Young Robert!’

There must here, I think, be hiatus in manuscriptis: the verse must halt a little! The laureate and his friends say that they are still labouring on the same design as ever, correcting the outlines and filling up the unfinished sketch of their early opinions. They seem rather to have blotted them quite out, and to have taken a fresh canvas to begin another and no less extravagant caricature. Or their new and old theories remind one of those heads in picturedealers’ shops, where one half of the face is thoroughly cleaned and repaired, and the other left covered with stains and dirt, to show the necessity of the picture-scourer’s art: the transition offends the sight. It may be made a question whether men grow wiser as they grow older, any more than they grow stronger or healthier or honester.
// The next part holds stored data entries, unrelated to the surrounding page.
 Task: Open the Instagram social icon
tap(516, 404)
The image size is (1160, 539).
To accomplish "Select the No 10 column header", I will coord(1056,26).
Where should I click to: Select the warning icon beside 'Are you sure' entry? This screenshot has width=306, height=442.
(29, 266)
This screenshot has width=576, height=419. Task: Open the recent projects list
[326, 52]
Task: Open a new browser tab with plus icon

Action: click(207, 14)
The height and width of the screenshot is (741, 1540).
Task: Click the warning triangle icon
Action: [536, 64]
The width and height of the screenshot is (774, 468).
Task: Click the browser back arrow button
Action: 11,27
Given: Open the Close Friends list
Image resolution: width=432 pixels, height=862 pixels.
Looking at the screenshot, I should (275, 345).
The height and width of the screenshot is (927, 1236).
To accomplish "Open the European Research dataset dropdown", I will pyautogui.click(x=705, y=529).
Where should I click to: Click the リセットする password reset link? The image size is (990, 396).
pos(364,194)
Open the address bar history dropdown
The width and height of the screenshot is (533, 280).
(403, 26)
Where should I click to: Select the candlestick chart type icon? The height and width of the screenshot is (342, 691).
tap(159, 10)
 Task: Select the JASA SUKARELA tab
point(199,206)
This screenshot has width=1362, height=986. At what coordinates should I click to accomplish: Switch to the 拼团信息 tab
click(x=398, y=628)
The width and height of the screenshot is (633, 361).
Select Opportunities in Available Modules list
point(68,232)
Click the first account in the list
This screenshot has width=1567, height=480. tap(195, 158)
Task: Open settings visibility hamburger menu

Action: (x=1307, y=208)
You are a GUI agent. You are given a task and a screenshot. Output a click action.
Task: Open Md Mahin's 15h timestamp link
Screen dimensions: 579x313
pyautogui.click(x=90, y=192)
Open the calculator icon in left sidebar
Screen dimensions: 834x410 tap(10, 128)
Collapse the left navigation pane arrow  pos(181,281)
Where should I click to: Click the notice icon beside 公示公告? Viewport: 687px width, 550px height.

They may, in one sense, imbibe a greater portion of worldly wisdom, and have their romantic flights tamed to the level of every day’s practice and experience; but perhaps it would be better if some of the extravagance and enthusiasm of youth could be infused into the latter, instead of being absorbed (perforce) in that sink of pride, envy, selfishness, ignorance, conceit, prejudice, and hypocrisy. One thing is certain, that this is the present course of events, and that if the individual grows wiser as he gains experience, the world does not, and that the tardy penitent who is treading back his steps, may meet the world advancing as he is retreating, and adopting more and more of the genuine impulses and disinterested views of youth into its creed. It is, indeed, only by conforming to some such original and unsophisticated standard, that it can acquire either soundness or consistency. The appeal is a fair one, from the bad habits of society to the unprejudiced aspirations and impressions of human nature.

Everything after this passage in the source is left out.